## Work instructions
Set down, word for word, the lines of the records running from the line containing "Given: Open the Alerts bell panel" through the line containing "Looking at the", including both of those lines.

## Records supplied

+++

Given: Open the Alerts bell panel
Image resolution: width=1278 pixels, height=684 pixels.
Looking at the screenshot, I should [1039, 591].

+++

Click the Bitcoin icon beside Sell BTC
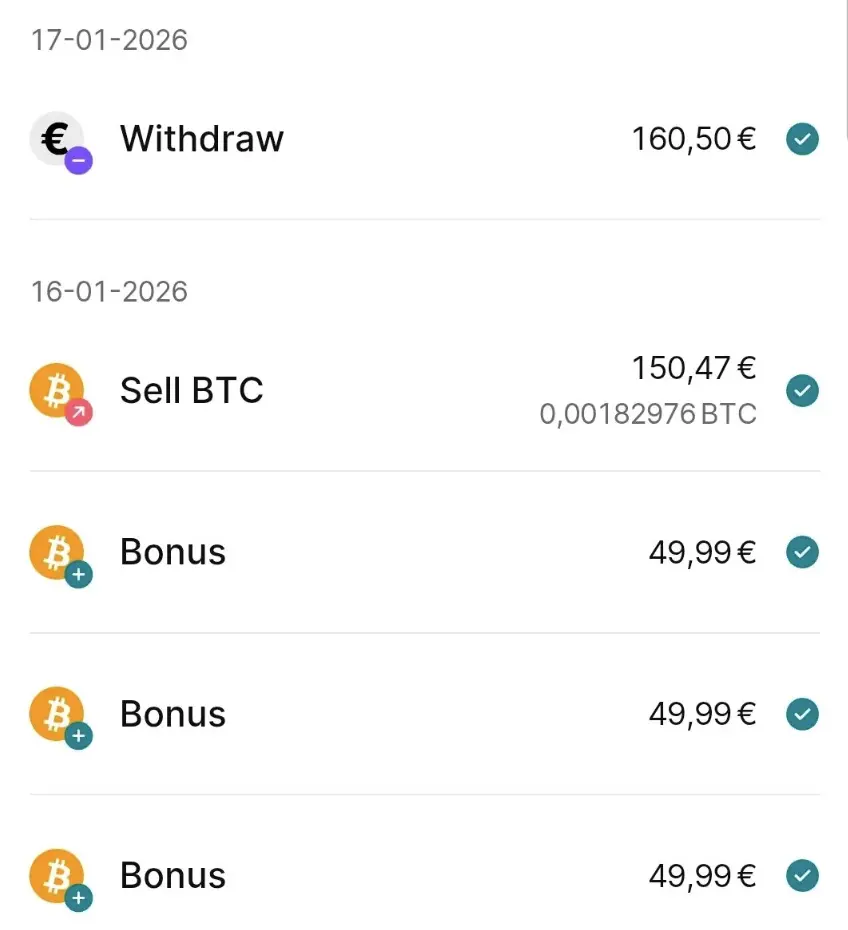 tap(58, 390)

+++

## Exercise solution
Given: Open the Alerts bell panel
Image resolution: width=1278 pixels, height=684 pixels.
Looking at the screenshot, I should [1039, 591].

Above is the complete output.